(Pixel coordinate grounding data)
------
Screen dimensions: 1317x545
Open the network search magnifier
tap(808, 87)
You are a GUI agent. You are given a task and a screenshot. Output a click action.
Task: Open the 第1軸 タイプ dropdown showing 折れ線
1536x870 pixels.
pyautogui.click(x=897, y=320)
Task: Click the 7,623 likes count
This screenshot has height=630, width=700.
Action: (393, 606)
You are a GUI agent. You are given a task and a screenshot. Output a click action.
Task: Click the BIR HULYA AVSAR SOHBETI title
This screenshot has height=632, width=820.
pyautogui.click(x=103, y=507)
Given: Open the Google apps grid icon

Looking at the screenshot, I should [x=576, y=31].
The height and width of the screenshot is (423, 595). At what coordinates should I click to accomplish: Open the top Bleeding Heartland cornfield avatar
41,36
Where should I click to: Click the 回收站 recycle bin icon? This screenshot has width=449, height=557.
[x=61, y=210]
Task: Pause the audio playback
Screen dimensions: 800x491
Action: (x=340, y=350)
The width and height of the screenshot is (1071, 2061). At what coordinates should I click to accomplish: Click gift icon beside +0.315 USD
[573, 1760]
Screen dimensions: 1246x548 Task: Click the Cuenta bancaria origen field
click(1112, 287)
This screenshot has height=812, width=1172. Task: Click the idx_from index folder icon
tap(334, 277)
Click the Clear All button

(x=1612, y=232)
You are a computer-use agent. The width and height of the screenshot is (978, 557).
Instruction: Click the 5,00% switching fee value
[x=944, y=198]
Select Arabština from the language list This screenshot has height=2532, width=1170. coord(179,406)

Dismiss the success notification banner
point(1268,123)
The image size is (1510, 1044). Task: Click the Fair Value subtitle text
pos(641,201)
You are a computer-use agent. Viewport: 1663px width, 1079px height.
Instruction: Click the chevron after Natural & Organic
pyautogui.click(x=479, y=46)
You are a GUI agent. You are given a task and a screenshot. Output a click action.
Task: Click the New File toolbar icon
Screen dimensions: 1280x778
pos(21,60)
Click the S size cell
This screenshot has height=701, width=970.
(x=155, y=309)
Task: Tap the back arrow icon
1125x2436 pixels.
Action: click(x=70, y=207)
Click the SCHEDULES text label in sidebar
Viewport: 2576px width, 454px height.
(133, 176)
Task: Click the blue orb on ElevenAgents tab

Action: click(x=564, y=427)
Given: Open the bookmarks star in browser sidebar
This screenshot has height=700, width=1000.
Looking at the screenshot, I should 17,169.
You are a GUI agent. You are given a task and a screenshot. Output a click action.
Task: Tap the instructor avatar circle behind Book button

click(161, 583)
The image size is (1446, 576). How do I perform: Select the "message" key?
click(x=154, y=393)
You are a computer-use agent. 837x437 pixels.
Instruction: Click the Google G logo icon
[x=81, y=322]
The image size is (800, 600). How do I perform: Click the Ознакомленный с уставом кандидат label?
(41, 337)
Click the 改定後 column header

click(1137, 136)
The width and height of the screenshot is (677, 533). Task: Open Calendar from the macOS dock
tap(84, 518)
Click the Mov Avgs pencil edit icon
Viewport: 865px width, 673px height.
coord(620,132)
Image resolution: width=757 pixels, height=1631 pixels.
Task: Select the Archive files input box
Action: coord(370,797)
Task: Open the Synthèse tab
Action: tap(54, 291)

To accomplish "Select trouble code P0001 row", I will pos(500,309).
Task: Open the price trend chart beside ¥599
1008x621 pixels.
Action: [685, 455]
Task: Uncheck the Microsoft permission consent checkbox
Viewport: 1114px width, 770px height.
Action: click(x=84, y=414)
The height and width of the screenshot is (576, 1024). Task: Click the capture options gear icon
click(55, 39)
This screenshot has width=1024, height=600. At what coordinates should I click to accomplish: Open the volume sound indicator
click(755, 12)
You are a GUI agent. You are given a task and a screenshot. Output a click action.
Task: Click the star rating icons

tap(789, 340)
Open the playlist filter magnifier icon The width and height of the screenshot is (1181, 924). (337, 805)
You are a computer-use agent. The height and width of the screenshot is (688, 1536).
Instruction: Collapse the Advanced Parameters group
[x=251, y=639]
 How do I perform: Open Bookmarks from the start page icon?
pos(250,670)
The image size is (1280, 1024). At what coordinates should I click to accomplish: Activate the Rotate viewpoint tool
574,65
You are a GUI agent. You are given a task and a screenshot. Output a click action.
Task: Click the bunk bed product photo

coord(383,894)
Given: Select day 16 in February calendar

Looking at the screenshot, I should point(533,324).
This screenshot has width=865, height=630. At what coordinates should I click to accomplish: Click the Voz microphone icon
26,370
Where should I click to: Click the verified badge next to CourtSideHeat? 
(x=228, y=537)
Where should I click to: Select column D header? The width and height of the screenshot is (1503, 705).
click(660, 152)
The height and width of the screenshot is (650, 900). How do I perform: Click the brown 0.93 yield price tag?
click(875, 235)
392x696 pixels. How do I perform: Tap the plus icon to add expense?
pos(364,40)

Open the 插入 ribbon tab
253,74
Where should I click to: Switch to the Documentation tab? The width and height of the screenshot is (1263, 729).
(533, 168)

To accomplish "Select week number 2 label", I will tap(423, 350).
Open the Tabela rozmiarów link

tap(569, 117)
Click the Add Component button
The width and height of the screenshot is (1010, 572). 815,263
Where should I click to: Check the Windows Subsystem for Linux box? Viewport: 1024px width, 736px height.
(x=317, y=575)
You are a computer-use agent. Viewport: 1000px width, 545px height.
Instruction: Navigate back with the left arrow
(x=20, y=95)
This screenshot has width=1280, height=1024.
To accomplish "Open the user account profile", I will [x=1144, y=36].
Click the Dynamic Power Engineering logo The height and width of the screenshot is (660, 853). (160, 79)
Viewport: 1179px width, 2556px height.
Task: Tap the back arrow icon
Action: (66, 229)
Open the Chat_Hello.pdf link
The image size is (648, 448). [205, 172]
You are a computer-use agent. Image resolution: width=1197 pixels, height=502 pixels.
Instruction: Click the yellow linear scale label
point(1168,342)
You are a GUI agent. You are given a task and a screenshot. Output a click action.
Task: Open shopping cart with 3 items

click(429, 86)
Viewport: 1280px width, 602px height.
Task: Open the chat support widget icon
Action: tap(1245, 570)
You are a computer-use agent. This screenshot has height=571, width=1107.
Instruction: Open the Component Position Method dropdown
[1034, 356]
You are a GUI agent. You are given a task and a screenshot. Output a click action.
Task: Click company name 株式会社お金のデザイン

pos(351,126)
------
Problem requirements
Tell how many lines of the data include the word "will", and nothing else.

Solution for this exercise
3